▶ [SHORT EXERCISE]:
Write out the entries word for word, from the line containing "The width and" through the line containing "[556, 1530]", including both of those lines. Leave out the pictures.

▶ [RAW DATA]:
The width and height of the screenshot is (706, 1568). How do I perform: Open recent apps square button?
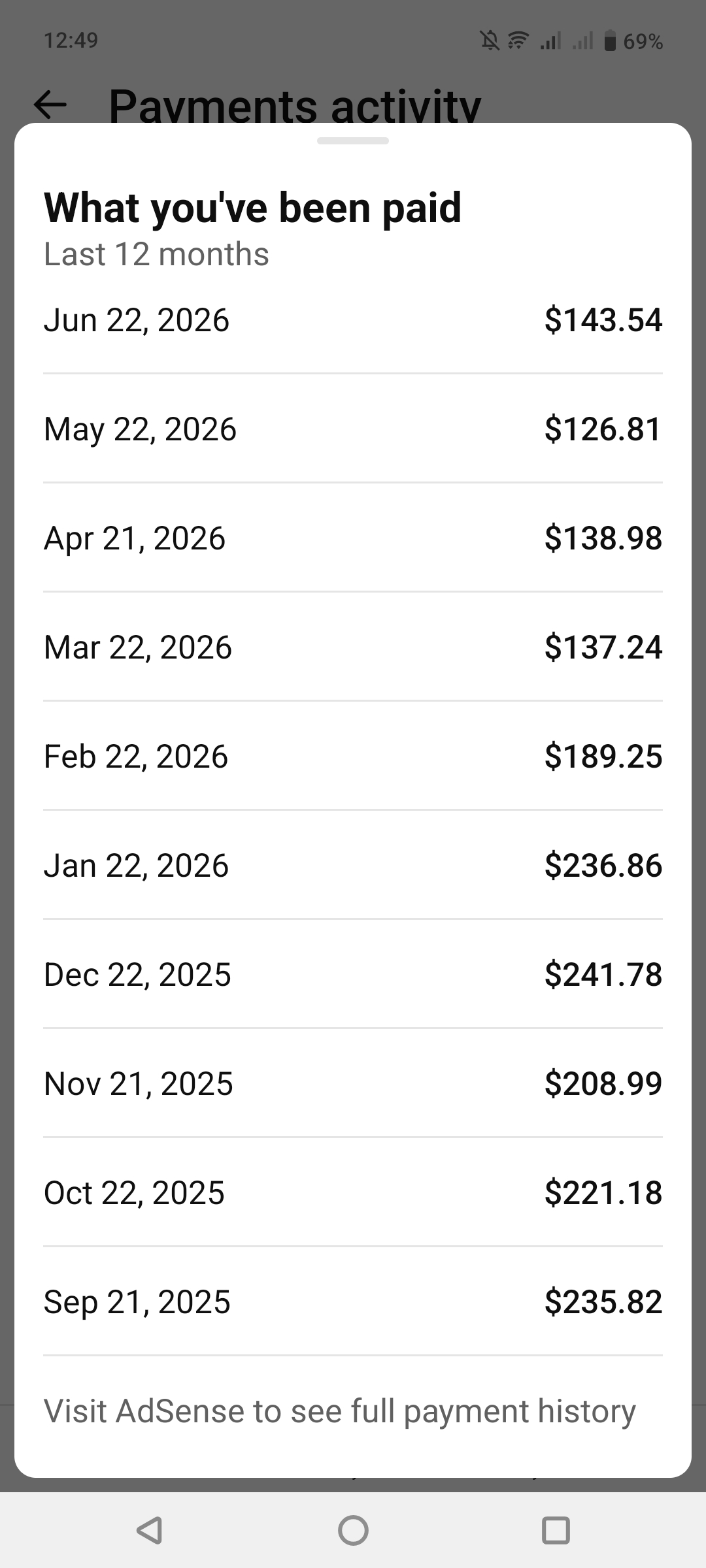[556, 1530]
...
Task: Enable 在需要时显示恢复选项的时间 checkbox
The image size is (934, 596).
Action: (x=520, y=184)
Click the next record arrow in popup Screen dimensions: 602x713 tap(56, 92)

▶ [EXERCISE ANSWER]:
The width and height of the screenshot is (706, 1568). How do I perform: Open recent apps square button?
[556, 1530]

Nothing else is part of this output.